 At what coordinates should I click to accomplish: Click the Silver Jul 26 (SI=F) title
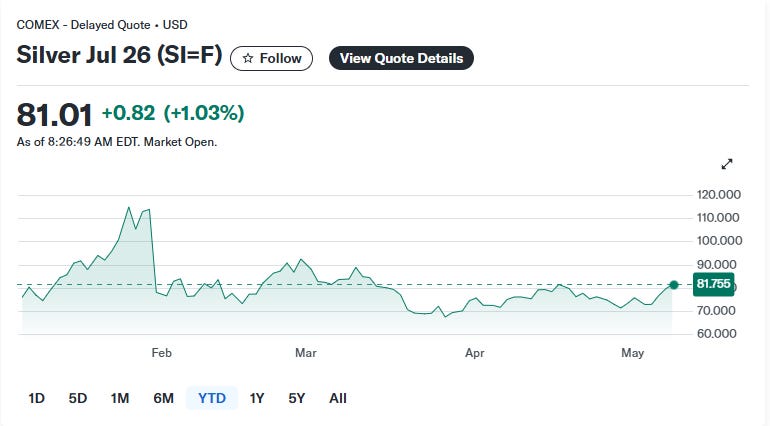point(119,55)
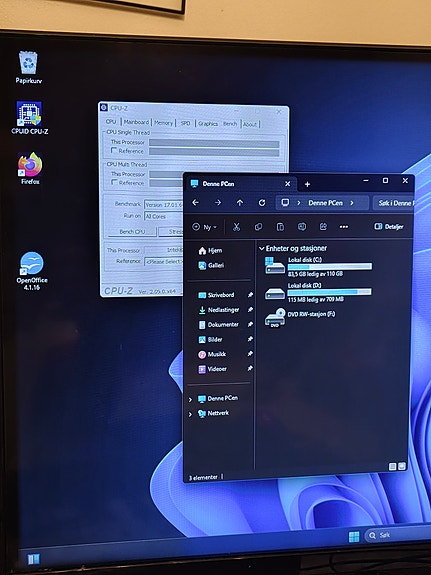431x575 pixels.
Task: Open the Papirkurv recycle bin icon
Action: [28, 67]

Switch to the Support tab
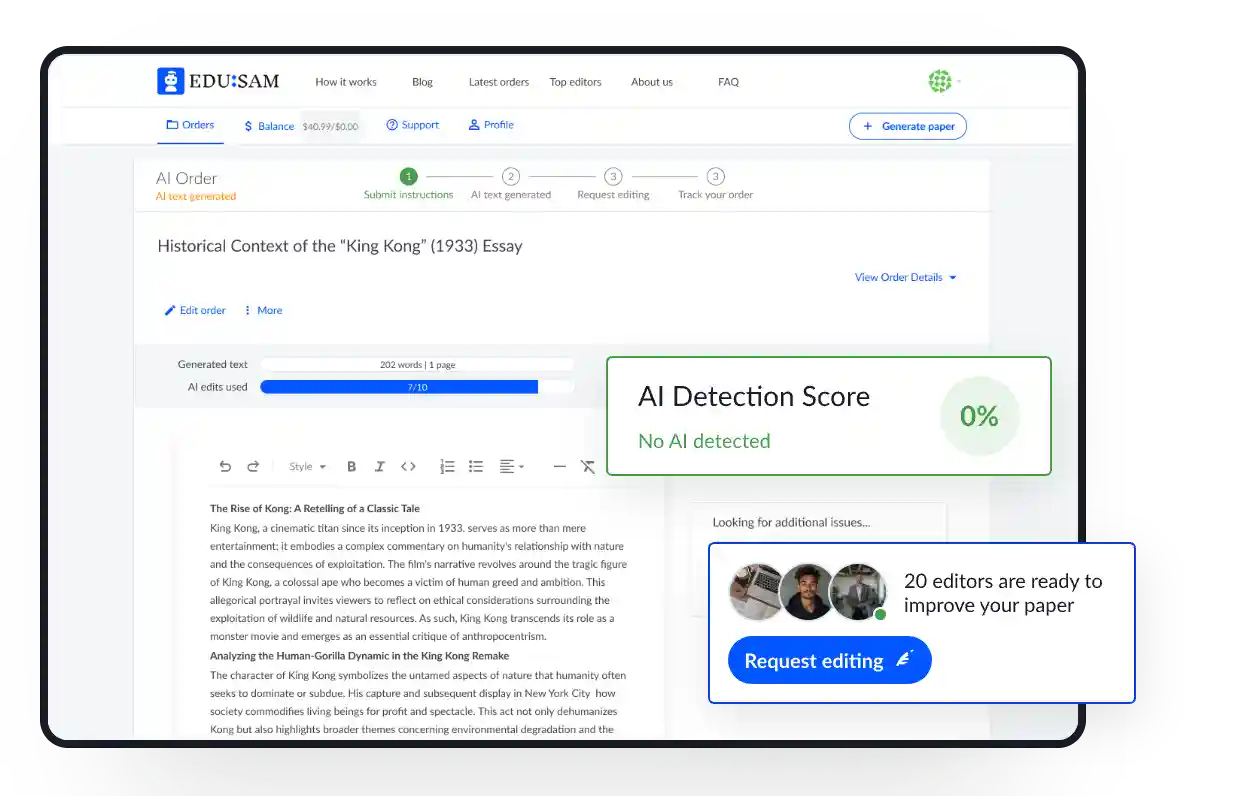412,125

──────────────────────────────

* [Work instructions]:
Copy every entry above exactly as it stands, but leave the pictures out.

* [Response box]:
 At what coordinates should I click to accomplish: Click the Silver Jul 26 (SI=F) title
point(119,55)
431x575 pixels.
Task: Open the Papirkurv recycle bin icon
Action: [28, 67]

Switch to the Support tab
412,125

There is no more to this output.